>>

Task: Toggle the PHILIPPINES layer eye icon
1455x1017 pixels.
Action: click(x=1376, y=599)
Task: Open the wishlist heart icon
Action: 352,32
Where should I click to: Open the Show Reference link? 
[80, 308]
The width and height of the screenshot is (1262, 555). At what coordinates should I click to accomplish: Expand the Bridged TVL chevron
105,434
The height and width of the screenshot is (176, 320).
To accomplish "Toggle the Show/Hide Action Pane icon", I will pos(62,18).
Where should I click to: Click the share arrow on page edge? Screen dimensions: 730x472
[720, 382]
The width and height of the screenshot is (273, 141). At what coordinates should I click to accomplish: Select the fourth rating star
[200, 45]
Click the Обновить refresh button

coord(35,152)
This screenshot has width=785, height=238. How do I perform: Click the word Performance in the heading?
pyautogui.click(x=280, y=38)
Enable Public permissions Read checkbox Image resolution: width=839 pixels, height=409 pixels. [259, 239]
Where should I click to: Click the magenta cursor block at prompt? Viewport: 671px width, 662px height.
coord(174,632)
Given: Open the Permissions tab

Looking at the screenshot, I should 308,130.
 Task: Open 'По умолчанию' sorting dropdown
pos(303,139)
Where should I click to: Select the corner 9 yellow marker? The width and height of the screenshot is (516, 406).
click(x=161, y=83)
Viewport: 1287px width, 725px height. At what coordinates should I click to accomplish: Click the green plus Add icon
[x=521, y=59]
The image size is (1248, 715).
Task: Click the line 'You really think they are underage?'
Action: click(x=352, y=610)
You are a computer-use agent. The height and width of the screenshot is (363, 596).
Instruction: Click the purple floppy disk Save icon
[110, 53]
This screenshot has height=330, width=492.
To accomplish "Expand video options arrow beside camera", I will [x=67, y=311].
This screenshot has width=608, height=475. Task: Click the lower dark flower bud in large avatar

<<

**WHAT THIS TASK INVOLVES**.
Update the rows from the line containing "Enable Public permissions" through the end of the rows, inclusive, by replacing "checkbox" with "check box". Reproduce only those lines, leaving everything else unchanged.

**REPLY TO THE TASK**.
Enable Public permissions Read check box Image resolution: width=839 pixels, height=409 pixels. [259, 239]
Where should I click to: Click the magenta cursor block at prompt? Viewport: 671px width, 662px height.
coord(174,632)
Given: Open the Permissions tab

Looking at the screenshot, I should 308,130.
 Task: Open 'По умолчанию' sorting dropdown
pos(303,139)
Where should I click to: Select the corner 9 yellow marker? The width and height of the screenshot is (516, 406).
click(x=161, y=83)
Viewport: 1287px width, 725px height. At what coordinates should I click to accomplish: Click the green plus Add icon
[x=521, y=59]
The image size is (1248, 715).
Task: Click the line 'You really think they are underage?'
Action: click(x=352, y=610)
You are a computer-use agent. The height and width of the screenshot is (363, 596).
Instruction: Click the purple floppy disk Save icon
[110, 53]
This screenshot has height=330, width=492.
To accomplish "Expand video options arrow beside camera", I will [x=67, y=311].
This screenshot has width=608, height=475. Task: Click the lower dark flower bud in large avatar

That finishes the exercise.